Wernigerode l Das Verkehrschaos rund um die Nöschenröder Straße ist bislang ausgeblieben. Seit Montag ist die Straße für Bauarbeiten gesperrt. Doch in der Promenade und der Lindebergstraße, die als Umleitung dienen, hat sich der Verkehr eingepegelt und von Stau ist nichts zu sehen.

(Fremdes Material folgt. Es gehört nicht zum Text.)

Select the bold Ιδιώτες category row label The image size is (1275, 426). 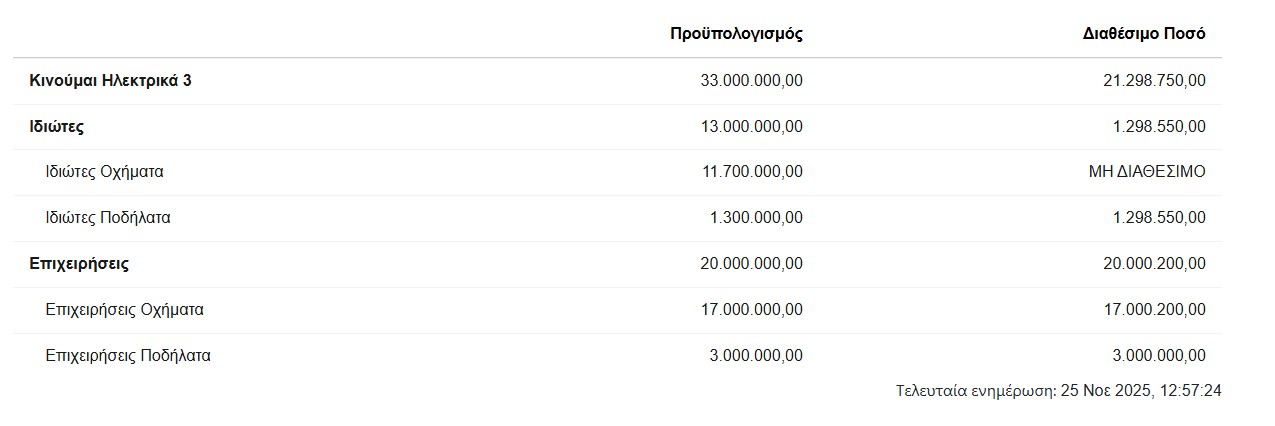(56, 127)
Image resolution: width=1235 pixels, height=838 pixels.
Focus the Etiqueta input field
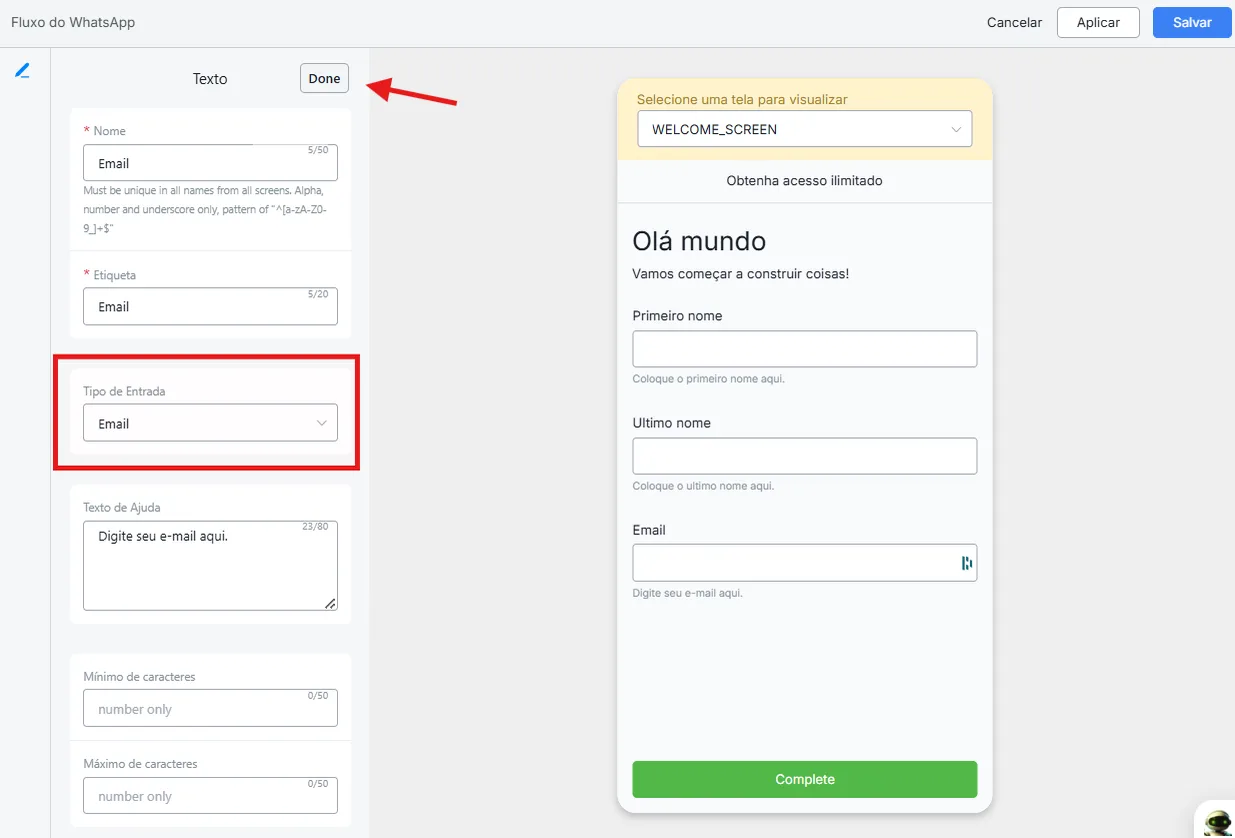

"Die Anwohner und Autofahrer kennen die Umleitung bereits aus dem vergangenen Jahr", so Gerald Fröhlich, Leiter des Ordnungsamtes. Sie hätten sich darauf eingestellt. Ihm seien keine Beschwerden bekannt. Wie bei den vorherigen Bauarbeiten, die im Dezember unterbrochen wurden, liege das Augenmerk jetzt vor allem auf der Kinderkrippe Lindenberg: "Die Parkplätze dort sind ein sehr sensibler Bereich."

Das erhöhte Verkehrsaufkommen fordere von Erzieherinnen und Eltern noch mehr Aufmerksamkeit, sagt Mitarbeiterin Eva Schulze: "Wenn die Kinder zu uns gebracht oder von hier abgeholt werden, müssen wir wirklich aufpassen." Dies seien die Betroffenen aus dem vergangenen Jahr gewohnt. "Wir hatten uns die Situation schon damals schlimmer vorgestellt, als sie letztlich war", sagt die Erzieherin. Nur manchmal kämen die Kinder etwas verspätet in der Krippe an.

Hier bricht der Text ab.